Das centenas de ações que correm em diversos Tribunais de Justiça, sobrou apenas um, que ainda resiste às suspensões de ex-governadores sob a pretensa iniciativa de redução dos pedágio no Anel de Integração do Paraná. O sobrevivente processo, que resiste desde 2013, tramita na 2ª Vara Federal de Curitiba, sob o nº 5053294-25-2-13.4.04.7000, e pede a nulidade de uma série de contratos firmados pelo Governo do Estado, Departamento de Estradas e Rodagens (DER) e empresas de pedágio das rodovias do Paraná. A representação é de autoria do Instituto Brasil Transportes (IBT), representado pelo seu presidente, o ex-deputado estadual Acir Mezzadri.

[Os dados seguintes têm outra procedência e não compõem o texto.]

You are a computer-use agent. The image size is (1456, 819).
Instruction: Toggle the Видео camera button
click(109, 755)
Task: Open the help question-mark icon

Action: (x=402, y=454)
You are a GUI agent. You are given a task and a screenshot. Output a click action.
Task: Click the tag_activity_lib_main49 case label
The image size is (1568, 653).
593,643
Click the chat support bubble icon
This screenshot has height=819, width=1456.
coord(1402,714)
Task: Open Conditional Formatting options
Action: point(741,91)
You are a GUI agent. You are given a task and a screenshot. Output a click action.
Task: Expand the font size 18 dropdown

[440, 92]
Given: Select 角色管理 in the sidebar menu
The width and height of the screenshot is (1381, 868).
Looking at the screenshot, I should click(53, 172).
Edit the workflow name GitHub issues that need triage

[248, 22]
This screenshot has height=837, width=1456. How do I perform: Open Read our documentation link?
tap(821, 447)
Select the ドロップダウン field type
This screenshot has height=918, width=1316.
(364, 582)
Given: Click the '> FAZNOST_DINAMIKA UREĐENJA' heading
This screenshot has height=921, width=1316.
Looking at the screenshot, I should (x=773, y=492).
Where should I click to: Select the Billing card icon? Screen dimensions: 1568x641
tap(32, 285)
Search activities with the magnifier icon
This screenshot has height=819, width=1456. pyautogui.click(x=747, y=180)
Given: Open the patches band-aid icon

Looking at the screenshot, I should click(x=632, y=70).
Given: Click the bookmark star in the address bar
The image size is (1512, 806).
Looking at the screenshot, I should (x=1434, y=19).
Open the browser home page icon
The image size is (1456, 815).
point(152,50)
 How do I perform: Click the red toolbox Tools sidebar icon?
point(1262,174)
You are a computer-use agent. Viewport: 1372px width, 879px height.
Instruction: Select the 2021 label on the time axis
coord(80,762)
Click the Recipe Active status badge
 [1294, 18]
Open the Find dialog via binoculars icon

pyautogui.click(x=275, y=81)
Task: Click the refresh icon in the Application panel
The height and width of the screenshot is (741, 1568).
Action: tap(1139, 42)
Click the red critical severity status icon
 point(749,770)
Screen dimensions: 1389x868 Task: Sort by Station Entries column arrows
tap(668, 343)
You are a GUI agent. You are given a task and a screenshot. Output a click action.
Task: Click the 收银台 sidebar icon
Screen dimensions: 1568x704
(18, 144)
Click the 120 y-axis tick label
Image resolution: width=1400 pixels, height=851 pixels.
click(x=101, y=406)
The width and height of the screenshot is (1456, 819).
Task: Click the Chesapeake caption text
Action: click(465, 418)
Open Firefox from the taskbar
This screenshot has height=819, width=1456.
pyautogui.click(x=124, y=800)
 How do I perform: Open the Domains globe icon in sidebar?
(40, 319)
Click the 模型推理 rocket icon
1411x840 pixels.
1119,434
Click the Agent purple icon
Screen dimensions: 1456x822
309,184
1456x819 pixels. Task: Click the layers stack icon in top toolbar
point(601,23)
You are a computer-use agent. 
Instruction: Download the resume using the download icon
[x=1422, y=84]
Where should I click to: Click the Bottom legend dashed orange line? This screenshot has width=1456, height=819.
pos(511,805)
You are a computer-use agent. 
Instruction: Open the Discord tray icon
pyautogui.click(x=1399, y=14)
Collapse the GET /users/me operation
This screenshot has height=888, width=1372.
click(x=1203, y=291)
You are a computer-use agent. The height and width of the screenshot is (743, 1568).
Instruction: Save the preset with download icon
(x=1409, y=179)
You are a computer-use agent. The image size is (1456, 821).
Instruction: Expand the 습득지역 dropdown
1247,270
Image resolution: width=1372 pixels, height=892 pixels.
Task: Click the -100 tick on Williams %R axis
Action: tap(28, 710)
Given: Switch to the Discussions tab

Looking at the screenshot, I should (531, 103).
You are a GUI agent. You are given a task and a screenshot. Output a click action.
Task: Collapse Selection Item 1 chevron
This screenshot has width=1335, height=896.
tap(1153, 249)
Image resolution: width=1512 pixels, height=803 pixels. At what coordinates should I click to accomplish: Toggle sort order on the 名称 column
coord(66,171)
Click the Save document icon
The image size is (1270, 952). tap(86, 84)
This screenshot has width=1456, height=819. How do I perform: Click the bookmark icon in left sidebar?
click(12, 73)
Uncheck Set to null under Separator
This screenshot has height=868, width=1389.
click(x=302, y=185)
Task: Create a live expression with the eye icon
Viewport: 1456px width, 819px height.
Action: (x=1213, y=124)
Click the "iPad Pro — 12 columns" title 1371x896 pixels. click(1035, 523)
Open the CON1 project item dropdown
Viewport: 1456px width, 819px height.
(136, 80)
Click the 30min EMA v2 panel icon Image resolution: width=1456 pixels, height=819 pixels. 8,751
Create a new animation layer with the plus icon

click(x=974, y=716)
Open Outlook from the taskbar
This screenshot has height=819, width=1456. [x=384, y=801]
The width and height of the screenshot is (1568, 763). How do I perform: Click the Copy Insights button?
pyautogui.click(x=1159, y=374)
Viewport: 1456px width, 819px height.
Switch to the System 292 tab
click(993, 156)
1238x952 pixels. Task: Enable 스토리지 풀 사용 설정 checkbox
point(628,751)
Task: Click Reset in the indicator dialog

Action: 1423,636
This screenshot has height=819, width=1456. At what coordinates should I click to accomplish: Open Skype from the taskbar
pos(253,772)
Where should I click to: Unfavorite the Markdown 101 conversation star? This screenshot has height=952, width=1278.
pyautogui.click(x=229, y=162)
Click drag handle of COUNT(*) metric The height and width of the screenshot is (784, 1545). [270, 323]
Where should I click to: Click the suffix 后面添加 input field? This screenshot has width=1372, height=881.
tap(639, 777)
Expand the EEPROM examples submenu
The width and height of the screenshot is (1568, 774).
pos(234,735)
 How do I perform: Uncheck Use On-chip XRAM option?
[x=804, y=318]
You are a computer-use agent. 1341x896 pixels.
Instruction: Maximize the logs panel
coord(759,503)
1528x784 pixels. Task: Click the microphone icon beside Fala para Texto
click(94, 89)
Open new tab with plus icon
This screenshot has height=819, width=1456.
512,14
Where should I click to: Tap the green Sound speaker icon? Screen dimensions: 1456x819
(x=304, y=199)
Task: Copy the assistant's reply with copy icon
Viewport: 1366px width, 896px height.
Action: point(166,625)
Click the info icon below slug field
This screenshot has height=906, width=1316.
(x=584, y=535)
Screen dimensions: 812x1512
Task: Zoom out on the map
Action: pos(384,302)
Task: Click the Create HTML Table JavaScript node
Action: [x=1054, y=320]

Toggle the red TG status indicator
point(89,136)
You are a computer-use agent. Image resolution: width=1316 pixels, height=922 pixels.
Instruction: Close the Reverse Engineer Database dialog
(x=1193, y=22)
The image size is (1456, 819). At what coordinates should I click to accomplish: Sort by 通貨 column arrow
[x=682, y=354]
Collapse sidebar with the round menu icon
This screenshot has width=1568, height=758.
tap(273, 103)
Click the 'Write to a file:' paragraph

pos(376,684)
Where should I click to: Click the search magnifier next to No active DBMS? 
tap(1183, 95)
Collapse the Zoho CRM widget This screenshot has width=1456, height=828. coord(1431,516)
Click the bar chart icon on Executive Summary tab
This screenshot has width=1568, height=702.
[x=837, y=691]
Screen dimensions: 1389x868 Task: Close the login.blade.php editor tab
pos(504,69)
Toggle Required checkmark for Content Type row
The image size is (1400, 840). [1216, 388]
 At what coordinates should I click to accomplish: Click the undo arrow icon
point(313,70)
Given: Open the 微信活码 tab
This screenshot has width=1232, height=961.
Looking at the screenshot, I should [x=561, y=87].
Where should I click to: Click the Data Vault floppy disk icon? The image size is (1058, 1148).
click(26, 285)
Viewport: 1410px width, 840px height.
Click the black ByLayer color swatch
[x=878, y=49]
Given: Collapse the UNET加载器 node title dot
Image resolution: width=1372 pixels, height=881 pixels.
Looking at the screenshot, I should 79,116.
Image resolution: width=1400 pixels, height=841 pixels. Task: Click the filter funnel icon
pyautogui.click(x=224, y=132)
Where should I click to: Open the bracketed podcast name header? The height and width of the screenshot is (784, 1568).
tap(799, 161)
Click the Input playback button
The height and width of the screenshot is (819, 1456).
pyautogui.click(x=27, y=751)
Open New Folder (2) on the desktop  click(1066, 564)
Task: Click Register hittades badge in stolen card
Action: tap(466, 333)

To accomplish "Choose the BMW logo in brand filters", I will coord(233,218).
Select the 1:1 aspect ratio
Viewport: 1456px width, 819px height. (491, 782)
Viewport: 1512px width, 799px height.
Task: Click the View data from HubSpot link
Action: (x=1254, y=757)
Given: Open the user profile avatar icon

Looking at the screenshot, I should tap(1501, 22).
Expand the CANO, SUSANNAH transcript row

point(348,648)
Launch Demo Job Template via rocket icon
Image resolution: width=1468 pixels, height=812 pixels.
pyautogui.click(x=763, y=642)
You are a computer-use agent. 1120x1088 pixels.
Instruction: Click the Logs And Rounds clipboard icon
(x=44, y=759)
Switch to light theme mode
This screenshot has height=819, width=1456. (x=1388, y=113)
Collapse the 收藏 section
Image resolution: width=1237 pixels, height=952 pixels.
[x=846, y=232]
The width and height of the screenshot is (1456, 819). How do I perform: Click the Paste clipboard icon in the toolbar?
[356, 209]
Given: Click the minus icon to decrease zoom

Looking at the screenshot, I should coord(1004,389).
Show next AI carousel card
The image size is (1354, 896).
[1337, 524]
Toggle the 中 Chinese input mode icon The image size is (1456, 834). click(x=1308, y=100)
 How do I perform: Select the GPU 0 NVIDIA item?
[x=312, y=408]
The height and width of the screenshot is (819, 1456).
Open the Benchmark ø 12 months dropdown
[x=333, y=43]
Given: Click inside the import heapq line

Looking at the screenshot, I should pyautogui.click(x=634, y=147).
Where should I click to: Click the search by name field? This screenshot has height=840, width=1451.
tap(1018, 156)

A ação questiona, entre outros itens, o fato de sob justificativa da realização de obras, os usuários da rodovia passaram a pagar, além da taxa normal nas praças administradas pela concessionária, um dispositivo chamado “degrau tarifário”, que prevê reajustes anuais para compensar os valores aplicados pela empresa na obra. E, apesar de a Força Tarefa da Operação Lava Jato ter chegado aos meandros de acordos, no mínimo questionáveis, entre pedageiras, governantes e empreiteiras, ainda espera-se a conclusão de mais essa ação, apesar do Acordo de Leniência já realizado ou outros que possam ser feitos, não prejudicam os pedidos de anulação e devido ressarcimento do Estado do Paraná de todos os prejuízos sofridos.
Na ação, figuram como réus, além do Estado do Paraná e DER, sete empresas concessionárias – Econorte, Viapar, Rodovia das Cataratas, Caminhos do Paraná, Rodonorte e Ecovia Caminho do Mar. Um dos alvos é o acordo celebrado em 2011, durante a gestão do ex-governador Beto Richa, entre o DER e a Rodovia das Cataratas, para duplicação do trecho entre Medianeira e Matelândia, no Oeste do Paraná.
A matéria pede o provimento judicial para anular todos os Termos Aditivos e a decisão homologatória das respectivas transações, retornando-se a aplicação dos contratos e propostas originais, inclusive no que diz respeito à tarifa, sem prejuízo do reconhecimento de atos que importam em improbidade administrativa dos agentes públicos referidos, em razão dos contratos firmados. “Depois de um bom tempo suspensa a ação, o Instituto Brasil Transportes pede a sua
continuidade e que possa se utilizar da prova emprestada das Operações da Lava Jato”, diz Clóvis Costa, advogado do IBT.